这篇论文里阿托伐醌的动物剂量，换算成人体剂量后是 每天每公斤2.5毫克。一个人体重60公斤的患者，一天剂量是150毫克。一个体重100公斤的患者（在中国200斤的肿瘤患者尤其是乳腺癌女患者应该是万里挑一的），一天剂量也只有250毫克。

阿托伐醌 治疗艾滋病患者卡式肺炎的说明书剂量是“750mg/次，3次/天，与食物同服，共21天。”

即便考虑到用作抗癌使用时间肯定不止21天有毒副作用积累的问题，阿托伐醌的抗癌剂量也是很低的，跟目前适应症说明书剂量仍然有很大的差距，有很大的实用性。

这篇论文的结论跟其他研究论文是可以相互印证的。

《Proguanil and atovaquone use is associated with lower colorectal cancer risk: a nationwide cohort study》

Methods: By accessing a couple of nationwide Swedish registers, we performed a cohort study to explore whether using proguanil and atovaquone might associate with a lower risk of CRC by adopting a new-user study design. Adults who have 1 or more first-degree relatives (parents or siblings) diagnosed with CRC were identified and linked with the Prescribed Drug Register to evaluate their administration history of proguanil and atovaquone. Survival analysis of the time to CRC diagnosis with Cox proportional hazards regression was used to estimate hazard ratios (HRs) and 95% confidence intervals (CIs).
Results: A total of 16,817 incident proguanil/atovaquone users were identified and matched with 168,170 comparisons, who did not use proguanil/atovaquone, on the ratio of 1:10. We found a significant negative association between proguanil/atovaquone use and risk of CRC (adjusted HR, 0.76; 95% CI, 0.62-0.93). Test for trend showed significant dose- and duration-response correlations (P < 0.001). The association was more pronounced in CRC diagnosed at an advanced stage than at an early stage (adjusted HR, 0.69 vs.0.81).
Conclusions: This national-wide population-based cohort study showed that the use of proguanil and atovaquone was associated with a reduced risk of CRC among individuals with a family history of CRC.

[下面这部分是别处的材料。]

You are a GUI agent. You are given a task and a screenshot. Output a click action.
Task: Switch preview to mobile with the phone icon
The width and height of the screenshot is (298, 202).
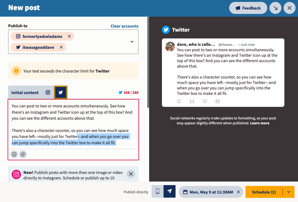(x=157, y=192)
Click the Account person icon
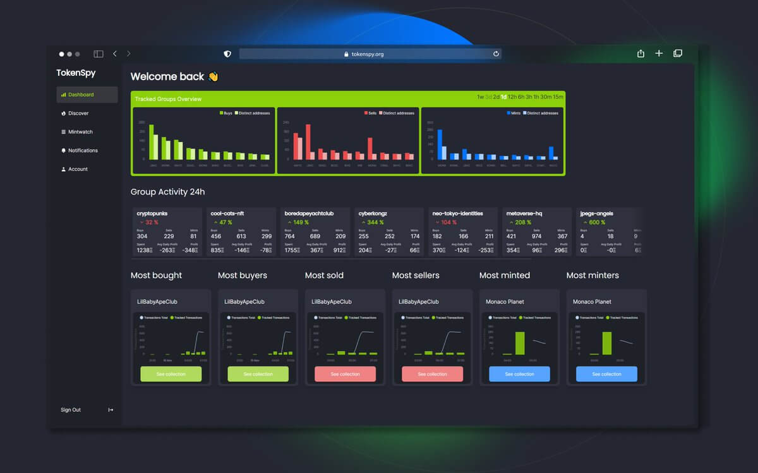This screenshot has width=758, height=473. click(64, 169)
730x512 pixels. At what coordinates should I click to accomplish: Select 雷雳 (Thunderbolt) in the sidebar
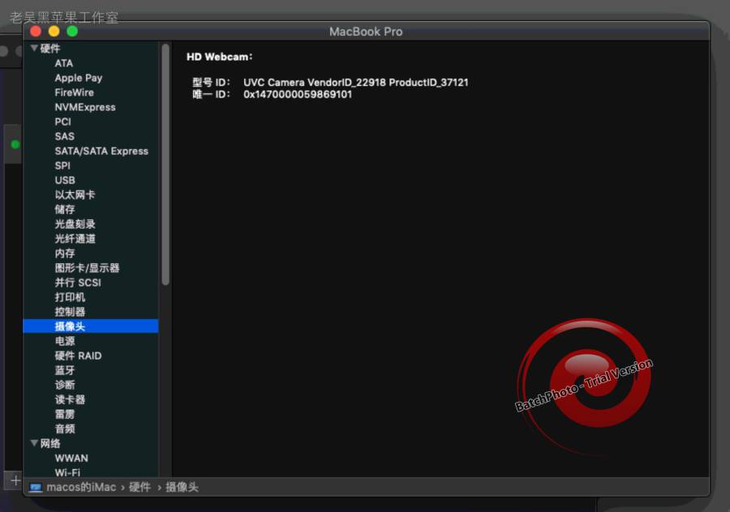click(63, 414)
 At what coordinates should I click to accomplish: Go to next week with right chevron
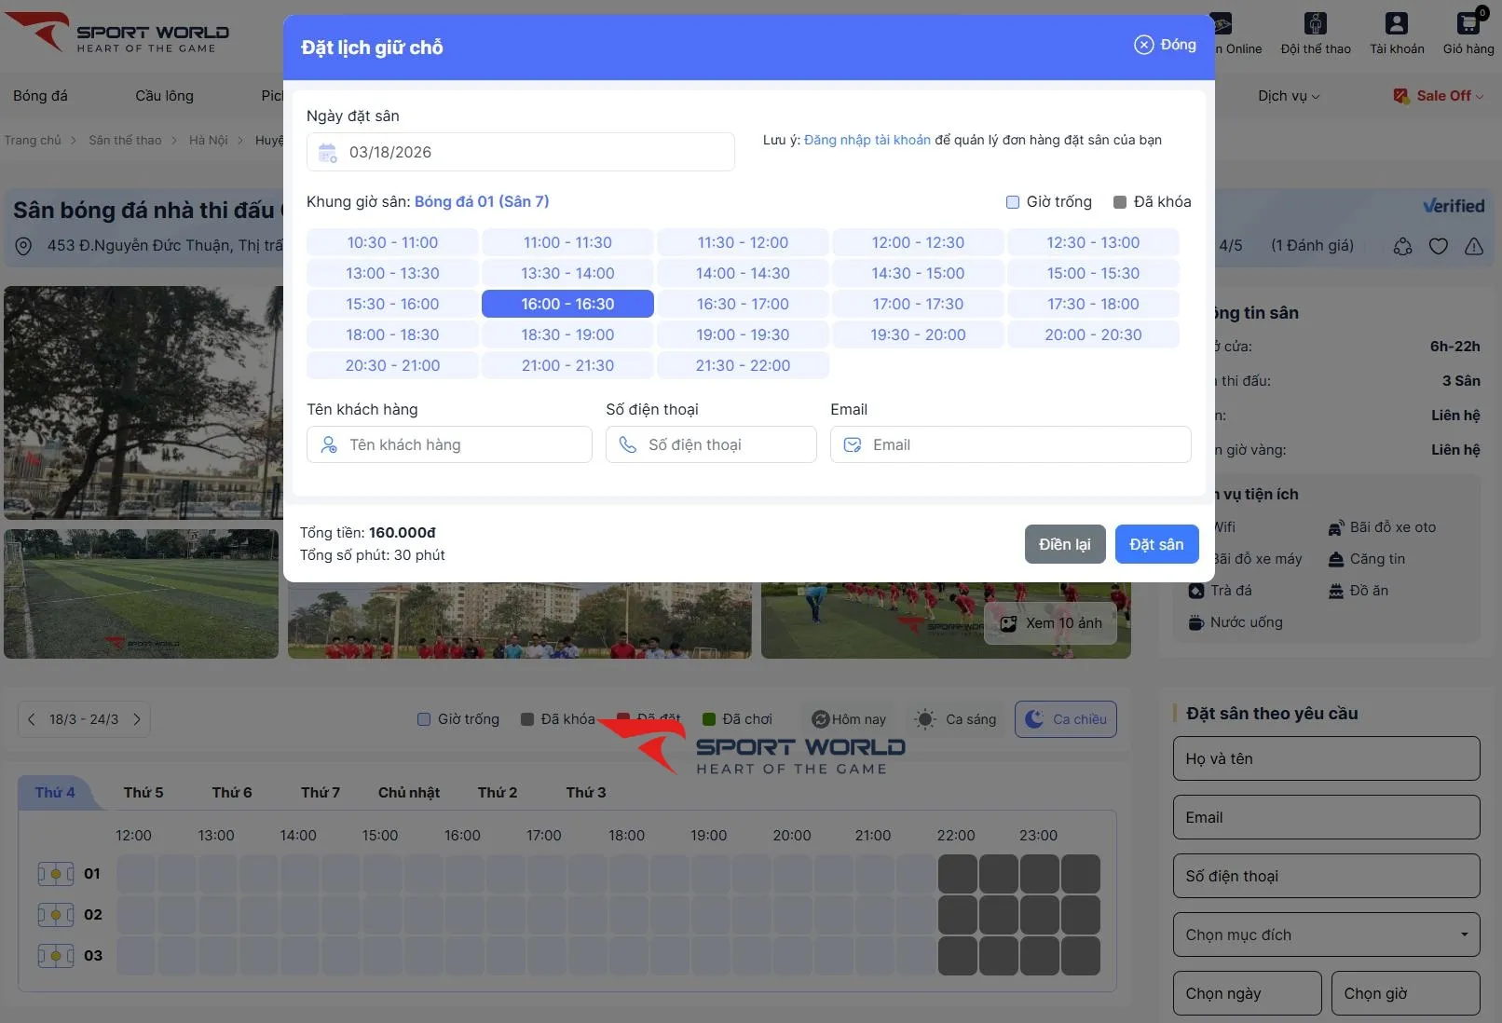[x=137, y=719]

这篇论文讲了瑞典的一个回顾性研究，有肠癌家族病史的人，用过阿托伐醌的人，得肠癌的风险远远小于没有用过阿托伐醌的人；而且这与用阿托伐醌的剂量和时间显著相关。

肠癌出现频率最高的突变是apc突变，apc基因叫大肠腺癌息肉病基因，这个突变是有一定遗传性的。之前我讲过很多次，apc突变目前没有上市的靶向药，目前治疗策略都是抑制 β-Catenin。而上一篇论文讲阿托伐醌能抑制β-Catenin，两篇论文是相互呼应，相互印证的。

阿托伐醌的分子量366.84  ，比较小，入脑很好。所以现在有临床研究在做阿托伐醌作为脑放疗的增敏增效剂。